Instructions for the task:
When you reach the line containing "Instruction: Click the search" in the entries below, start writing out each line exactly, and stop after the line containing "Given: Switch chart to 1Y range".

(Pixel coordinate grounding data)
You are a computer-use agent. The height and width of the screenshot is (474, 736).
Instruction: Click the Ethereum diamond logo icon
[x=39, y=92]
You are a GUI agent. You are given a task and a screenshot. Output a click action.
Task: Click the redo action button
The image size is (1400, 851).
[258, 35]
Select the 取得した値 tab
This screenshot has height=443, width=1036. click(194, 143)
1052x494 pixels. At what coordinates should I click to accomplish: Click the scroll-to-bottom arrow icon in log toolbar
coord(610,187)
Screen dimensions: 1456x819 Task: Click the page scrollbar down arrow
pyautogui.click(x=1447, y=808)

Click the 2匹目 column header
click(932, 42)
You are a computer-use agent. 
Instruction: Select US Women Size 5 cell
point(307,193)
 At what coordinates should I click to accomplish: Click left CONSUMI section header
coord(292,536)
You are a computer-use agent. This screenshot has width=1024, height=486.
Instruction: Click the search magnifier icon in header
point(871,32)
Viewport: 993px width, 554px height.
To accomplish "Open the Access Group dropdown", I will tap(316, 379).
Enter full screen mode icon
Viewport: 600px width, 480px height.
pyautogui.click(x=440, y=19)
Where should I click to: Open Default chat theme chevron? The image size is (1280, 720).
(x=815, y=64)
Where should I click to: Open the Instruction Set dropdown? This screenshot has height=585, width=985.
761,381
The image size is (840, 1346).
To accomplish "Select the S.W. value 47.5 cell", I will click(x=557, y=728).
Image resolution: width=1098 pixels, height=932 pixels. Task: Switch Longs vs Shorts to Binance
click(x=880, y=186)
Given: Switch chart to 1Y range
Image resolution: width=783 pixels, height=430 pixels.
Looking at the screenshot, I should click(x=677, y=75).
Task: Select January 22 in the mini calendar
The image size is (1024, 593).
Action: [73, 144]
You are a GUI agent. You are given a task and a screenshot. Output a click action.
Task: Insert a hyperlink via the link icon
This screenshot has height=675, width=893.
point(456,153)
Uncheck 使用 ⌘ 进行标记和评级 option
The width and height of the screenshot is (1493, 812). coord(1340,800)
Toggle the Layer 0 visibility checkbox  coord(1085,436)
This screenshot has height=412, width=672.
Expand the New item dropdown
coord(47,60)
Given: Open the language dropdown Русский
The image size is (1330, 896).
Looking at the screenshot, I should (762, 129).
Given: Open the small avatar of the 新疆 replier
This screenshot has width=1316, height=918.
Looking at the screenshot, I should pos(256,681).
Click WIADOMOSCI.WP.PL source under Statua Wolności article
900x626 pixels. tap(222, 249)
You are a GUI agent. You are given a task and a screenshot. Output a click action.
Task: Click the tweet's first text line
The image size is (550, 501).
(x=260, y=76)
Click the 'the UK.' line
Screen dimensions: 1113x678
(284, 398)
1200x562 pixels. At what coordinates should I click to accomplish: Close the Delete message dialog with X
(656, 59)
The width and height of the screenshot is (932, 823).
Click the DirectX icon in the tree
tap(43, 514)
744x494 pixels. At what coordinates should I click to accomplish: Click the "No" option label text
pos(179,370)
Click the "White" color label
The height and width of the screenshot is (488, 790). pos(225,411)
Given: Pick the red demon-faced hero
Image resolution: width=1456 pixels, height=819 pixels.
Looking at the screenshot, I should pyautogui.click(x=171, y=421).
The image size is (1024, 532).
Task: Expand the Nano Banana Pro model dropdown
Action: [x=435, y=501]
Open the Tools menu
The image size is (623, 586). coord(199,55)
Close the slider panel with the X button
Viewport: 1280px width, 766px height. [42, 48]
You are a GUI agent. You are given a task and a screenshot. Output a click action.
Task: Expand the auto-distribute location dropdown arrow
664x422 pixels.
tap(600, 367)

Reply:
Instruction: Click the search magnifier icon in header
point(871,32)
Viewport: 993px width, 554px height.
To accomplish "Open the Access Group dropdown", I will tap(316, 379).
Enter full screen mode icon
Viewport: 600px width, 480px height.
pyautogui.click(x=440, y=19)
Where should I click to: Open Default chat theme chevron? The image size is (1280, 720).
(x=815, y=64)
Where should I click to: Open the Instruction Set dropdown? This screenshot has height=585, width=985.
761,381
The image size is (840, 1346).
To accomplish "Select the S.W. value 47.5 cell", I will click(x=557, y=728).
Image resolution: width=1098 pixels, height=932 pixels. Task: Switch Longs vs Shorts to Binance
click(x=880, y=186)
Given: Switch chart to 1Y range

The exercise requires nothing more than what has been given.